> **Exercise description**: In the listing below, locate the lines bearing the word "item". Copy every one of them.

> **Data for review**:
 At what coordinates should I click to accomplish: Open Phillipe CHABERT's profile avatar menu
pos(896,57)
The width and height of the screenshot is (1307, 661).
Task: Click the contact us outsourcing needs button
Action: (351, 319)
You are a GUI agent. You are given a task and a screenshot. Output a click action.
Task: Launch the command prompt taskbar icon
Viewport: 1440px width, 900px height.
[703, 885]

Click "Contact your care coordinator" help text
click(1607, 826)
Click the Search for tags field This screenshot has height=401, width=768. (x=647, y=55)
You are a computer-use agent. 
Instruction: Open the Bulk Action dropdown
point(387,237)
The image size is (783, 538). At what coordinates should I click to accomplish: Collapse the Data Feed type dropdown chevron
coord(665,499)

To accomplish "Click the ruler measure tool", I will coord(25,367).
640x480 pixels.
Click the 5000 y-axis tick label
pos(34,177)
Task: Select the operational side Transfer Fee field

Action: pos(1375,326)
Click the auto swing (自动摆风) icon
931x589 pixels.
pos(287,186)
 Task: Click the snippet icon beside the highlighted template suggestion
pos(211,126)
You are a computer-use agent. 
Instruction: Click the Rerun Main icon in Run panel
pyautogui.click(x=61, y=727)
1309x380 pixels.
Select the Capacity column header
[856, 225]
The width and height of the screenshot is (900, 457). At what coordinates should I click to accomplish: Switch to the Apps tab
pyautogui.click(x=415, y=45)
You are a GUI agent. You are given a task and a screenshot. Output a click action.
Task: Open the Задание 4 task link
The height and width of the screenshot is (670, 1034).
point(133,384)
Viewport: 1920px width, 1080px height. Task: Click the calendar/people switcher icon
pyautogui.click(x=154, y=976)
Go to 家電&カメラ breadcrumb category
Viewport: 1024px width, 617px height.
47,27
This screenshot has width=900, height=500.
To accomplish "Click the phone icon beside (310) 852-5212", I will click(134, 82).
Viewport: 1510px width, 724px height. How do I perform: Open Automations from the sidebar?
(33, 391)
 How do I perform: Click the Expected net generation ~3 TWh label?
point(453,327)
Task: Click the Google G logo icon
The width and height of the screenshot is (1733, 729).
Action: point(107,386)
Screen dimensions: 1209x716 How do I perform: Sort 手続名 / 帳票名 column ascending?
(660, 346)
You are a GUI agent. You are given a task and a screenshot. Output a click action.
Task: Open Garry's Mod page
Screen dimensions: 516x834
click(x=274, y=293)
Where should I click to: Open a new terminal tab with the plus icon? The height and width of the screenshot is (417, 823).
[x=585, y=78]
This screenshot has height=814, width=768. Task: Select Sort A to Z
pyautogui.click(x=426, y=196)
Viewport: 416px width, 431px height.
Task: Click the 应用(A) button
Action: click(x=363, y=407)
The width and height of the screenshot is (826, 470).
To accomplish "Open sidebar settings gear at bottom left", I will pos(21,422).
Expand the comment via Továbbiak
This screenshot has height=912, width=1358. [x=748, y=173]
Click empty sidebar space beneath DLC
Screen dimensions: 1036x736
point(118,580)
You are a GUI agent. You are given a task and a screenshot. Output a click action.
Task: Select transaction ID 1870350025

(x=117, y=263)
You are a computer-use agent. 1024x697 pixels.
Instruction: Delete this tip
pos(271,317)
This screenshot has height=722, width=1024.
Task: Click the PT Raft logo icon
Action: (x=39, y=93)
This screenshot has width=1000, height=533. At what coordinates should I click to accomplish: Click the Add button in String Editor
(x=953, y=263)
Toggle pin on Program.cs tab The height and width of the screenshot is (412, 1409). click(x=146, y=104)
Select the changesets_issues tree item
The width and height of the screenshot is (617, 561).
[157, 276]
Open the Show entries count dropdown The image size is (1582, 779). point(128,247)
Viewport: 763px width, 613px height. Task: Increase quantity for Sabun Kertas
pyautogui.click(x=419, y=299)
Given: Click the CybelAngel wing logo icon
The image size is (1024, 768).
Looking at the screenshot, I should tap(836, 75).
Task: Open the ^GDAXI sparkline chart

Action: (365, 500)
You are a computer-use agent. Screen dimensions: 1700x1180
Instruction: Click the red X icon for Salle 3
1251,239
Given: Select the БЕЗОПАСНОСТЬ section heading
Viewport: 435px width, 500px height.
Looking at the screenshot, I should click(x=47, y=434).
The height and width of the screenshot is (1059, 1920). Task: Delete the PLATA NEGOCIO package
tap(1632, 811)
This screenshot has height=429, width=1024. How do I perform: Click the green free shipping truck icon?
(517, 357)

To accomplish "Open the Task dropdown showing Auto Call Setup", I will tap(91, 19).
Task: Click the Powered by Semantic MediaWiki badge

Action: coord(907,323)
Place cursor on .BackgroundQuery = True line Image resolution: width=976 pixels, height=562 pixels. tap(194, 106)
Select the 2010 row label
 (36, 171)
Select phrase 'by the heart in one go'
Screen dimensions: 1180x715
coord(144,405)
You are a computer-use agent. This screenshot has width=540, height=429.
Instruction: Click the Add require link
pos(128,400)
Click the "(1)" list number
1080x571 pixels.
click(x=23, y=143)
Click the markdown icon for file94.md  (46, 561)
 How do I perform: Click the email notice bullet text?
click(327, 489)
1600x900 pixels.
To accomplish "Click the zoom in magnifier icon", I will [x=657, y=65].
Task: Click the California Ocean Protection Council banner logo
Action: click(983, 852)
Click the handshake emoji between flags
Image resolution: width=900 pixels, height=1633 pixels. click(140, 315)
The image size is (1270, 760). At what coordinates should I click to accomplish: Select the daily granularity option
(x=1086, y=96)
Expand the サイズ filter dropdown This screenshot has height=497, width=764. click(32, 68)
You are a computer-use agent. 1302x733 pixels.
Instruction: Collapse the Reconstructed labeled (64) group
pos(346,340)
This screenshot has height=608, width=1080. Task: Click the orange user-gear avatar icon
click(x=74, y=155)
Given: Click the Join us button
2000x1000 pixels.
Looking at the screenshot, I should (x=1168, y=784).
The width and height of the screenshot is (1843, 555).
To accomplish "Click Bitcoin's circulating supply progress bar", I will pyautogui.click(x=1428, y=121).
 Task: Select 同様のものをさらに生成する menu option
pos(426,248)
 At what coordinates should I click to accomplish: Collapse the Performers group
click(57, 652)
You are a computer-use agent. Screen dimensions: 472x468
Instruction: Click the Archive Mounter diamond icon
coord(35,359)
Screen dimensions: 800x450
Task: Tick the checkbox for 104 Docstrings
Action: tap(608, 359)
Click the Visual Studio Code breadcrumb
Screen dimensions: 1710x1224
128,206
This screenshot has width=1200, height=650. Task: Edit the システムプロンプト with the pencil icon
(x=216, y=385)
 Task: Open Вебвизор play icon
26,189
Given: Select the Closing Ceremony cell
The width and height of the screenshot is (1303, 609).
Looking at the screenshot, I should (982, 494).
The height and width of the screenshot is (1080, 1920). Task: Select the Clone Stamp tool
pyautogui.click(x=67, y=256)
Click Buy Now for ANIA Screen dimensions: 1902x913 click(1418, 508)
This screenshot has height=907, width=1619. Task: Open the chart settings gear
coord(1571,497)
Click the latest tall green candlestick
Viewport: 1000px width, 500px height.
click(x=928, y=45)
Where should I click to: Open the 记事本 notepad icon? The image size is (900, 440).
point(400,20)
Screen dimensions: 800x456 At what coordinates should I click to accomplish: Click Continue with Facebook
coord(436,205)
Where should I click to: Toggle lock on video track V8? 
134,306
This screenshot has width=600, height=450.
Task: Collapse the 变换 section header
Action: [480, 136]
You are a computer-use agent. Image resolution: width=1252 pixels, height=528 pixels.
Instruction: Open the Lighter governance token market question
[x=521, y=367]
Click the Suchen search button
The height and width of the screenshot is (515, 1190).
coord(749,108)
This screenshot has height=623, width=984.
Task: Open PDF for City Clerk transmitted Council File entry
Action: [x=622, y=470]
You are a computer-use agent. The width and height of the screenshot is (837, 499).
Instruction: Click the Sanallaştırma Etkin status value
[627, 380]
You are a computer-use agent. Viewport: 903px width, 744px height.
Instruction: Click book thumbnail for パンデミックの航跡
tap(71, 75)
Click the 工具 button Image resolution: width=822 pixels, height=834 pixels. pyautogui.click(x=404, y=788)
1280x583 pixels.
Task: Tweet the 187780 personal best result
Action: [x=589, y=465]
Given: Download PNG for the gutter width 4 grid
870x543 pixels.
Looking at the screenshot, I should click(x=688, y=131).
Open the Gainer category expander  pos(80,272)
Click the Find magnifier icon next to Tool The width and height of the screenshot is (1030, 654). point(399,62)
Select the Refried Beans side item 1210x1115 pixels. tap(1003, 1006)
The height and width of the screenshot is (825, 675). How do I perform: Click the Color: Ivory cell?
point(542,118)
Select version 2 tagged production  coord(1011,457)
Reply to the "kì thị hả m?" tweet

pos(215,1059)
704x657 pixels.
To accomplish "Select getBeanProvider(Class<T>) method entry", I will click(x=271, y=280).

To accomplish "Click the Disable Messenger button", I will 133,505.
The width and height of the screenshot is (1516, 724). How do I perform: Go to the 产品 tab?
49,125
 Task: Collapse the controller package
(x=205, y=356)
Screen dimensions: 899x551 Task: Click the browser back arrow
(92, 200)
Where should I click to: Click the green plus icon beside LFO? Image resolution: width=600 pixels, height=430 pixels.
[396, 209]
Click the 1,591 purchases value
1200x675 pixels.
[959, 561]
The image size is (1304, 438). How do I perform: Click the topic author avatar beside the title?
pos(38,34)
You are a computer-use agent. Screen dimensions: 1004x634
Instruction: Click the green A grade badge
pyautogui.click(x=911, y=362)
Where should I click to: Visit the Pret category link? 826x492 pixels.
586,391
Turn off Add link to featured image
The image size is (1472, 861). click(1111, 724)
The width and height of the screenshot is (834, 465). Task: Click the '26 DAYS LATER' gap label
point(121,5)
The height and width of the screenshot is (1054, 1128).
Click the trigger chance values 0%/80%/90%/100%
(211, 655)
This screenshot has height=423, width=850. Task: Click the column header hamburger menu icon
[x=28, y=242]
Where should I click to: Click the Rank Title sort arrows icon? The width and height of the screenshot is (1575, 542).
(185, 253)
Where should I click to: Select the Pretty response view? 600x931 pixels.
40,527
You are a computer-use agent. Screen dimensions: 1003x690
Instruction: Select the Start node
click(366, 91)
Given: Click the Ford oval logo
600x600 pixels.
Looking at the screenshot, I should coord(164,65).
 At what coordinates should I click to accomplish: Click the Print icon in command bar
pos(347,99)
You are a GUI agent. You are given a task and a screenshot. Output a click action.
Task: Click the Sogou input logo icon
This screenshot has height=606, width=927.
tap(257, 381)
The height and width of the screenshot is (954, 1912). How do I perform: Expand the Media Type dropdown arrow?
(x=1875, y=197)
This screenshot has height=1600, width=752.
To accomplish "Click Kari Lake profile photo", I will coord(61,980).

> **Output below**:
Select the changesets_issues tree item
Select the Refried Beans side item 1210x1115 pixels. tap(1003, 1006)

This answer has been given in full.